__TASK INSTRUCTIONS__
Reproduce the lines below with "GUI agent" swapped for "interface agent" and everything else left unchanged.

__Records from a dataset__
—————
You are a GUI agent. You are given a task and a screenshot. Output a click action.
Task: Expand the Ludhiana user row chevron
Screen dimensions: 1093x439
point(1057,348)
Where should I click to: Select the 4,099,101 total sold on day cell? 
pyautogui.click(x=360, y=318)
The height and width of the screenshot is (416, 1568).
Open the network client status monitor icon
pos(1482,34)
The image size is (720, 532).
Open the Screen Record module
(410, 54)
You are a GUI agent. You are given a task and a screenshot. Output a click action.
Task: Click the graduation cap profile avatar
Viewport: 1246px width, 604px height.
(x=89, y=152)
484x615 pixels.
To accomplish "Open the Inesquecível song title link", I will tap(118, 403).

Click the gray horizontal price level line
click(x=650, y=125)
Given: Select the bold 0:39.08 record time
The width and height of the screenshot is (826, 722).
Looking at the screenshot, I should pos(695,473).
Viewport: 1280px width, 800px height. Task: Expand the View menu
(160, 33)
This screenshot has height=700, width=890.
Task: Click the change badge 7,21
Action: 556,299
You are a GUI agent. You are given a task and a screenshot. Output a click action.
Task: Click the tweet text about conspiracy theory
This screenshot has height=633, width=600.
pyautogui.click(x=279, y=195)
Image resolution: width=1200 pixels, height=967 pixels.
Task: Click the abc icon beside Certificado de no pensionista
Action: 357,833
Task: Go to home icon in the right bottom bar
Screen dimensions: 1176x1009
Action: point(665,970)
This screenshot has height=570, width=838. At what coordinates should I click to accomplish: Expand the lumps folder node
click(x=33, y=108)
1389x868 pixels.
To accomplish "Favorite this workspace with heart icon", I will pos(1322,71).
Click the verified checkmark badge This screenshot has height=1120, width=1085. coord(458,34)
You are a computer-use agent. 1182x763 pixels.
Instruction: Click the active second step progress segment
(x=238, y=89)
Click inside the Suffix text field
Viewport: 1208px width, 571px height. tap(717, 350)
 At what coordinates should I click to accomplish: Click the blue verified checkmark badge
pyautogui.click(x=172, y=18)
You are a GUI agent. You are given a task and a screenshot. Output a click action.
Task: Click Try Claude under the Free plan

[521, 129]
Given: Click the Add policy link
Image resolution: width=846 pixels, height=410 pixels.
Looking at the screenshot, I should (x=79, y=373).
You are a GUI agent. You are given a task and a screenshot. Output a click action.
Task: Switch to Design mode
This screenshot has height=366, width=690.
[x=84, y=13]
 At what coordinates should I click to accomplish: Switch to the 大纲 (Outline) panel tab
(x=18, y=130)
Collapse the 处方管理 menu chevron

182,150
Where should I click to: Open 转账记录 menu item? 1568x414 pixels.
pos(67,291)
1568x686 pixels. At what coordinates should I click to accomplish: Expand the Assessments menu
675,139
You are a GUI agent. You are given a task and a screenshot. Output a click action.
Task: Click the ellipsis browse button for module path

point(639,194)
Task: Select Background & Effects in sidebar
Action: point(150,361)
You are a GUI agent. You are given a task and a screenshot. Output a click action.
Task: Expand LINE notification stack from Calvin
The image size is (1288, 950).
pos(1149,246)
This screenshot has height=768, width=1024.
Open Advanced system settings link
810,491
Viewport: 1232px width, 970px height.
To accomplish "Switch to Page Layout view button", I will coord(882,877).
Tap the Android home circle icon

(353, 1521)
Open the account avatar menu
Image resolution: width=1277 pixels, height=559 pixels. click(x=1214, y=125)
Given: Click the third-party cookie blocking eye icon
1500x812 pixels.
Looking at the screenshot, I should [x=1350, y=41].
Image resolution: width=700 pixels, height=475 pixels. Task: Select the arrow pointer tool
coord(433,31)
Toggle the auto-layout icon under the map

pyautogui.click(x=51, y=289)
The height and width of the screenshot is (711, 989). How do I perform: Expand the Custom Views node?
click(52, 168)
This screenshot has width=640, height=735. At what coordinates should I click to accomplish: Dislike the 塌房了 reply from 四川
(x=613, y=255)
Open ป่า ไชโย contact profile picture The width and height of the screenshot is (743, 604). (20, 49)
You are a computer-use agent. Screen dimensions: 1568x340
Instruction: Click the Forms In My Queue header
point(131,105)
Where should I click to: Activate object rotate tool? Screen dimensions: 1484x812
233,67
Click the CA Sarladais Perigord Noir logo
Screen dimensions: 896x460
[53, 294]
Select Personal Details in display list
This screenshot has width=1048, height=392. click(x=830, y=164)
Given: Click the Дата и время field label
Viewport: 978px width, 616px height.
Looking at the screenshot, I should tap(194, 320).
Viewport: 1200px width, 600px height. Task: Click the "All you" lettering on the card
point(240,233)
—————
__TASK RESULT__
You are a interface agent. You are given a task and a screenshot. Output a click action.
Task: Expand the Ludhiana user row chevron
Screen dimensions: 1093x439
point(1057,348)
Where should I click to: Select the 4,099,101 total sold on day cell? 
pyautogui.click(x=360, y=318)
The height and width of the screenshot is (416, 1568).
Open the network client status monitor icon
pos(1482,34)
The image size is (720, 532).
Open the Screen Record module
(410, 54)
You are a interface agent. You are given a task and a screenshot. Output a click action.
Task: Click the graduation cap profile avatar
Viewport: 1246px width, 604px height.
(x=89, y=152)
484x615 pixels.
To accomplish "Open the Inesquecível song title link", I will tap(118, 403).

Click the gray horizontal price level line
click(x=650, y=125)
Given: Select the bold 0:39.08 record time
The width and height of the screenshot is (826, 722).
Looking at the screenshot, I should pos(695,473).
Viewport: 1280px width, 800px height. Task: Expand the View menu
(160, 33)
This screenshot has height=700, width=890.
Task: Click the change badge 7,21
Action: 556,299
You are a interface agent. You are given a task and a screenshot. Output a click action.
Task: Click the tweet text about conspiracy theory
This screenshot has height=633, width=600.
pyautogui.click(x=279, y=195)
Image resolution: width=1200 pixels, height=967 pixels.
Task: Click the abc icon beside Certificado de no pensionista
Action: 357,833
Task: Go to home icon in the right bottom bar
Screen dimensions: 1176x1009
Action: point(665,970)
This screenshot has height=570, width=838. At what coordinates should I click to accomplish: Expand the lumps folder node
click(x=33, y=108)
1389x868 pixels.
To accomplish "Favorite this workspace with heart icon", I will pos(1322,71).
Click the verified checkmark badge This screenshot has height=1120, width=1085. coord(458,34)
You are a computer-use agent. 1182x763 pixels.
Instruction: Click the active second step progress segment
(x=238, y=89)
Click inside the Suffix text field
Viewport: 1208px width, 571px height. tap(717, 350)
 At what coordinates should I click to accomplish: Click the blue verified checkmark badge
pyautogui.click(x=172, y=18)
You are a interface agent. You are given a task and a screenshot. Output a click action.
Task: Click Try Claude under the Free plan

[521, 129]
Given: Click the Add policy link
Image resolution: width=846 pixels, height=410 pixels.
Looking at the screenshot, I should (x=79, y=373).
You are a interface agent. You are given a task and a screenshot. Output a click action.
Task: Switch to Design mode
This screenshot has height=366, width=690.
[x=84, y=13]
 At what coordinates should I click to accomplish: Switch to the 大纲 (Outline) panel tab
(x=18, y=130)
Collapse the 处方管理 menu chevron

182,150
Where should I click to: Open 转账记录 menu item? 1568x414 pixels.
pos(67,291)
1568x686 pixels. At what coordinates should I click to accomplish: Expand the Assessments menu
675,139
You are a interface agent. You are given a task and a screenshot. Output a click action.
Task: Click the ellipsis browse button for module path

point(639,194)
Task: Select Background & Effects in sidebar
Action: point(150,361)
You are a interface agent. You are given a task and a screenshot. Output a click action.
Task: Expand LINE notification stack from Calvin
The image size is (1288, 950).
pos(1149,246)
This screenshot has height=768, width=1024.
Open Advanced system settings link
810,491
Viewport: 1232px width, 970px height.
To accomplish "Switch to Page Layout view button", I will coord(882,877).
Tap the Android home circle icon

(353, 1521)
Open the account avatar menu
Image resolution: width=1277 pixels, height=559 pixels. click(x=1214, y=125)
Given: Click the third-party cookie blocking eye icon
1500x812 pixels.
Looking at the screenshot, I should [x=1350, y=41].
Image resolution: width=700 pixels, height=475 pixels. Task: Select the arrow pointer tool
coord(433,31)
Toggle the auto-layout icon under the map

pyautogui.click(x=51, y=289)
The height and width of the screenshot is (711, 989). How do I perform: Expand the Custom Views node?
click(52, 168)
This screenshot has width=640, height=735. At what coordinates should I click to accomplish: Dislike the 塌房了 reply from 四川
(x=613, y=255)
Open ป่า ไชโย contact profile picture The width and height of the screenshot is (743, 604). (20, 49)
You are a computer-use agent. Screen dimensions: 1568x340
Instruction: Click the Forms In My Queue header
point(131,105)
Where should I click to: Activate object rotate tool? Screen dimensions: 1484x812
233,67
Click the CA Sarladais Perigord Noir logo
Screen dimensions: 896x460
[53, 294]
Select Personal Details in display list
This screenshot has width=1048, height=392. click(x=830, y=164)
Given: Click the Дата и время field label
Viewport: 978px width, 616px height.
Looking at the screenshot, I should tap(194, 320).
Viewport: 1200px width, 600px height. Task: Click the "All you" lettering on the card
point(240,233)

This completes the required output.